Opini : “Wajah Seni Dan Budaya Sebagai Hak Konstitusi Umat Manusia”
Opini – Fluid Objects, ya itulah gambaran kehidupan manusia yang kental akan aktivitas seni dan budaya dimanapun manusia itu berada. Tak lain seperti “objek cair” yang selalu mengalir kemanapun takdir membawanya, bahkan ia pun bisa membuat arus yang deras sebagai aplikasi seni budaya dalam lingkungan yang mendukungnya.
Kata pembuka “fluid object” mengartikan bahwa seni dan budaya tak dapat dibatasi, dikebiri bahkan di musnahkan selama manusia masih hidup. Manusia akan cenderung membawa aliran seni, ide dan gagasannya serta apa yang ia anggap benar sebagai budaya yang ia anuti dalam sistem kehidupan yang kompleks ini.
Mensyukuri apa yang telah Tuhan fitrahkan sebagai makhluk yang berakal dan berprerasaan merupakan kewajiban kita sebagai umat manusia. Namun apakah hanya cukup mensyukuri? Memahami, mengembangkan dan memanfaatkan apa yang Tuhan berikan kepada kita dengan menuangkannya kedalam suatu bentuk karya yang terkonsepsi dalam sistem budaya juga merupakan kewajiban kita.
Artinya kebutuhan kita dalam berkesenian dan berbudaya merupakan kebutuhan dan hak dasar yang membutuhakan langkah untuk mengembangkannya.
Disinilah peran semua pihak termasuk pemerintah dan pelaku seni (seniman) serta budayawan dibutuhkan dalam menjunjung tinggi aktivitas seni budaya. Namun apakah semua pihak telah berperan sesuai kapasitasnya secara optimal?
Jaminan akan hak berkesenian dan berbudaya telah diatur dalam konstitusi Indonesia. “Negara memajukan kebudayaan nasional Indonesia di tengah peradaban dunia dengan menjamin kebebasan masyarakat dalam memelihara dan mengembangkan nilai-nilai budayanya” begitu apa yang termaktub dalam pasal 32 ayat (1) UUD NRI 1945. Hal ini menekankan bahwa Negara sejak dulu telah hadir dalam menjamin hak dasar manusia dalam berbudaya.

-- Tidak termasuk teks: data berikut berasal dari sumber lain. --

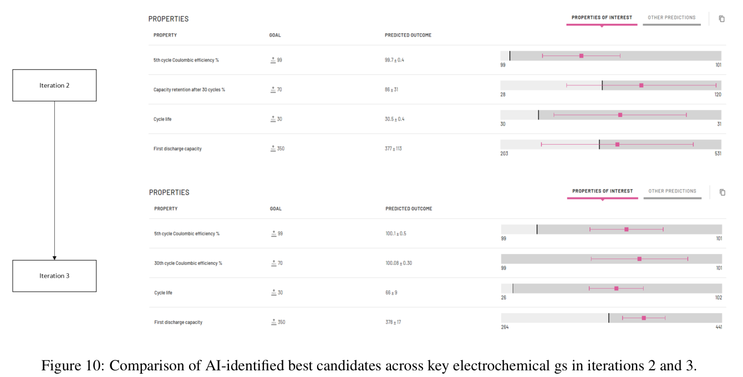Select lower Properties of Interest tab

[602, 191]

Namun apa yang tersurat dalam pasal tersebut tak lain akan menjadi angan belaka apabila tak ada implementasi melalui langkah strategis pemerintah dalam menjamin, melindungi dan memfasilitasi hak asasi manusia dalam berbudaya dan bekesenian.
Kita dapat melihat hingga sekarang pemerintah belum mengesahkan Rancangan Undang-undang Kebudayaan. Disamping itu, kita juga belum mempunyai payung hukum tentang dunia ekonomi kreatif.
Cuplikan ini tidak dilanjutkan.